(Collected data)
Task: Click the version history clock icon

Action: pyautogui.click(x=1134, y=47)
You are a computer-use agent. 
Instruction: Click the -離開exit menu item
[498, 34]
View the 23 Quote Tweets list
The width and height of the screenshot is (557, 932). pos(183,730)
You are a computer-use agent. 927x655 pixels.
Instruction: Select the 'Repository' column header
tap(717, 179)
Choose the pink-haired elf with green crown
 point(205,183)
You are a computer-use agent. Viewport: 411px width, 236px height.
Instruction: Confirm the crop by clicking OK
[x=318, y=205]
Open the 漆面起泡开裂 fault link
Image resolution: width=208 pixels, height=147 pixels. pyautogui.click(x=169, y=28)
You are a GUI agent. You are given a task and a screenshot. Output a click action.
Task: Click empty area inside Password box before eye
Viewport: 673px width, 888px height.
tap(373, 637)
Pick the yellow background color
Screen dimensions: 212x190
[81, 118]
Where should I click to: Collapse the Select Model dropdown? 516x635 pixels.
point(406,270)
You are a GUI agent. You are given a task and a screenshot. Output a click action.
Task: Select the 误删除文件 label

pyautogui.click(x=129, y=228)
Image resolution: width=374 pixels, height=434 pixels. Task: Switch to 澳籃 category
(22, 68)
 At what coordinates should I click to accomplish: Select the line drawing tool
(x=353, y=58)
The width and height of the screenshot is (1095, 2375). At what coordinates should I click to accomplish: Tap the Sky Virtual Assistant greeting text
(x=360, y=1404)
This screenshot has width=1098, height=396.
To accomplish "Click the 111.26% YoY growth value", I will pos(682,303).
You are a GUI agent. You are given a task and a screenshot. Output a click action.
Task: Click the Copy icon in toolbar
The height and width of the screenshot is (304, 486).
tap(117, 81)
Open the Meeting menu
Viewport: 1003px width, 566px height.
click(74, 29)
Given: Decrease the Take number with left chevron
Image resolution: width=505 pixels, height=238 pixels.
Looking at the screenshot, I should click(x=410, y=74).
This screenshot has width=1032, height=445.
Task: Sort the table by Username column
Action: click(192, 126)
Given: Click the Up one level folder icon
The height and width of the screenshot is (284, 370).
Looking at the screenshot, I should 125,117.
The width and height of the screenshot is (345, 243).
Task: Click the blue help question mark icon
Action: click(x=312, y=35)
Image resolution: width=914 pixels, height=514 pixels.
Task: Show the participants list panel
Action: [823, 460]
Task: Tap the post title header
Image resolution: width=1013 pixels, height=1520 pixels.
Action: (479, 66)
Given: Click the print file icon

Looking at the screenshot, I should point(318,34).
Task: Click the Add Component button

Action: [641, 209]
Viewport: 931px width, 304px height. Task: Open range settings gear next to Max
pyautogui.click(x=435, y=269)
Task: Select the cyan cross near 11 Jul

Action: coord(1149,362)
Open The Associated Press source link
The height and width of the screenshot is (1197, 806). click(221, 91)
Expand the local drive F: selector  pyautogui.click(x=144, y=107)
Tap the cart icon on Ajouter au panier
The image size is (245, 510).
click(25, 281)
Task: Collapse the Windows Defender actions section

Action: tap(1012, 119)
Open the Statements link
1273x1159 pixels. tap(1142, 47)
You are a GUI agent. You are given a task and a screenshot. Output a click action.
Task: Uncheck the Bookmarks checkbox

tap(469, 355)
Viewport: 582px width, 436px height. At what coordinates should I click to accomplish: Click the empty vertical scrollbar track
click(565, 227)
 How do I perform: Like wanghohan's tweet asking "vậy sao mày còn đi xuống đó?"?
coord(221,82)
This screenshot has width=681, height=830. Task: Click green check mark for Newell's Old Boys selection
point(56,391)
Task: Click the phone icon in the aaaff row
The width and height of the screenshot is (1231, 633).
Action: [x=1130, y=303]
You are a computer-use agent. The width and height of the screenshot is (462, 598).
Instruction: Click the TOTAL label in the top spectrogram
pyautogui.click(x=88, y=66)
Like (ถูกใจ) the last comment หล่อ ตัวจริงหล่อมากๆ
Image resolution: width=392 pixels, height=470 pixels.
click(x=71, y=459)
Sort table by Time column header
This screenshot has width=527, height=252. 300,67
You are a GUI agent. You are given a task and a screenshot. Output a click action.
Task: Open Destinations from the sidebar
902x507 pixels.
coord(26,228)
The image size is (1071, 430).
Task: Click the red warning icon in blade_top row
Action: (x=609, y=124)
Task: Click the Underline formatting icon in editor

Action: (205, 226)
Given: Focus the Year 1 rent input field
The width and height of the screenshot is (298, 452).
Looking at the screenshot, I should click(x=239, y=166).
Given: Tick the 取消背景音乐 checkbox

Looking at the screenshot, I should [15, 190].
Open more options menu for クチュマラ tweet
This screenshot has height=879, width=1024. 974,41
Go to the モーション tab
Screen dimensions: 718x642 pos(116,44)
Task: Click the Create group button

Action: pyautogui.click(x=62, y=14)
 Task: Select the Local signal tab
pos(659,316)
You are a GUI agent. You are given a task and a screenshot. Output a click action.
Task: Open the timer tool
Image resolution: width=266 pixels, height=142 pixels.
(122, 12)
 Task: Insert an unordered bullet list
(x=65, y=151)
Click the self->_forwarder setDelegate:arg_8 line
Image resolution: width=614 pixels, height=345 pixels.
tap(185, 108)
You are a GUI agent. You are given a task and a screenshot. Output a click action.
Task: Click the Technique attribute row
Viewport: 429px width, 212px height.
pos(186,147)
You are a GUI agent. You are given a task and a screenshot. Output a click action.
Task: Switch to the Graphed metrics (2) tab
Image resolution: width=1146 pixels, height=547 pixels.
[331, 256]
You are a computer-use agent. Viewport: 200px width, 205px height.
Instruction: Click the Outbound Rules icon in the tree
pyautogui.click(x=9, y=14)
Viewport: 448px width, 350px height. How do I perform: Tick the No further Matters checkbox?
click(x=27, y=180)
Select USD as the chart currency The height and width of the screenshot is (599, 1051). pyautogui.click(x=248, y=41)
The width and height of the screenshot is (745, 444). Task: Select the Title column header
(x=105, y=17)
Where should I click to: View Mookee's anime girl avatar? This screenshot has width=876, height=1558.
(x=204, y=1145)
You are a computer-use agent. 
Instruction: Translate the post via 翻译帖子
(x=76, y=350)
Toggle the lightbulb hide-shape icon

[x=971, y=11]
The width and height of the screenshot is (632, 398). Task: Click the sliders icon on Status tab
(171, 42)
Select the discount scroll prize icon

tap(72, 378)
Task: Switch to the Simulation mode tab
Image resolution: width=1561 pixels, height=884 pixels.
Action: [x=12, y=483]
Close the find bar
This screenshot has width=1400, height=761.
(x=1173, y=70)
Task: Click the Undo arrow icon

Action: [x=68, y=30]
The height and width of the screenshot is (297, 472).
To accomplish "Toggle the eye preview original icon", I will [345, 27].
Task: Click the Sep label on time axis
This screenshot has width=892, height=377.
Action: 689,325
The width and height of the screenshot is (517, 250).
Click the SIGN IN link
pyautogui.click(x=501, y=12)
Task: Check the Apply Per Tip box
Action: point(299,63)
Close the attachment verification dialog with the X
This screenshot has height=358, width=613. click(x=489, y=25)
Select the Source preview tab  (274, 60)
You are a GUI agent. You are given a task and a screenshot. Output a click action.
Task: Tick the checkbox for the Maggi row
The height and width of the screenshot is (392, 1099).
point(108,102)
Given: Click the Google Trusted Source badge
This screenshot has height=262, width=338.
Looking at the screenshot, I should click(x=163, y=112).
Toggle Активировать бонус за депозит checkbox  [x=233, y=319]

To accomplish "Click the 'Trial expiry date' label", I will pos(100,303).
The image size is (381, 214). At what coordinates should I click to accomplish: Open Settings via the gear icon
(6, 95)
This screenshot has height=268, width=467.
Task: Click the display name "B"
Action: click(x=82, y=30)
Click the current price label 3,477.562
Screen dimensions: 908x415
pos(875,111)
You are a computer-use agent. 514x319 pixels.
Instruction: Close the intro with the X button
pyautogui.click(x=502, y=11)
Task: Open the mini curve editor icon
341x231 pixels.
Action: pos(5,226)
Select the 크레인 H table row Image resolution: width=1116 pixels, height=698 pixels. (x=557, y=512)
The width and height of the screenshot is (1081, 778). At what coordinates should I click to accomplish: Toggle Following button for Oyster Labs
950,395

TRY IT
Retype the portion of the data above that starts on the line with "Instruction: Select the" and finishes on the line with "Given: Click the Up one level folder icon", including both of those lines.

RESPONSE AREA
Instruction: Select the 'Repository' column header
tap(717, 179)
Choose the pink-haired elf with green crown
 point(205,183)
You are a computer-use agent. Viewport: 411px width, 236px height.
Instruction: Confirm the crop by clicking OK
[x=318, y=205]
Open the 漆面起泡开裂 fault link
Image resolution: width=208 pixels, height=147 pixels. pyautogui.click(x=169, y=28)
You are a GUI agent. You are given a task and a screenshot. Output a click action.
Task: Click empty area inside Password box before eye
Viewport: 673px width, 888px height.
tap(373, 637)
Pick the yellow background color
Screen dimensions: 212x190
[81, 118]
Where should I click to: Collapse the Select Model dropdown? 516x635 pixels.
point(406,270)
You are a GUI agent. You are given a task and a screenshot. Output a click action.
Task: Select the 误删除文件 label

pyautogui.click(x=129, y=228)
Image resolution: width=374 pixels, height=434 pixels. Task: Switch to 澳籃 category
(22, 68)
 At what coordinates should I click to accomplish: Select the line drawing tool
(x=353, y=58)
The width and height of the screenshot is (1095, 2375). At what coordinates should I click to accomplish: Tap the Sky Virtual Assistant greeting text
(x=360, y=1404)
This screenshot has width=1098, height=396.
To accomplish "Click the 111.26% YoY growth value", I will pos(682,303).
You are a GUI agent. You are given a task and a screenshot. Output a click action.
Task: Click the Copy icon in toolbar
The height and width of the screenshot is (304, 486).
tap(117, 81)
Open the Meeting menu
Viewport: 1003px width, 566px height.
click(74, 29)
Given: Decrease the Take number with left chevron
Image resolution: width=505 pixels, height=238 pixels.
Looking at the screenshot, I should click(x=410, y=74).
This screenshot has width=1032, height=445.
Task: Sort the table by Username column
Action: click(192, 126)
Given: Click the Up one level folder icon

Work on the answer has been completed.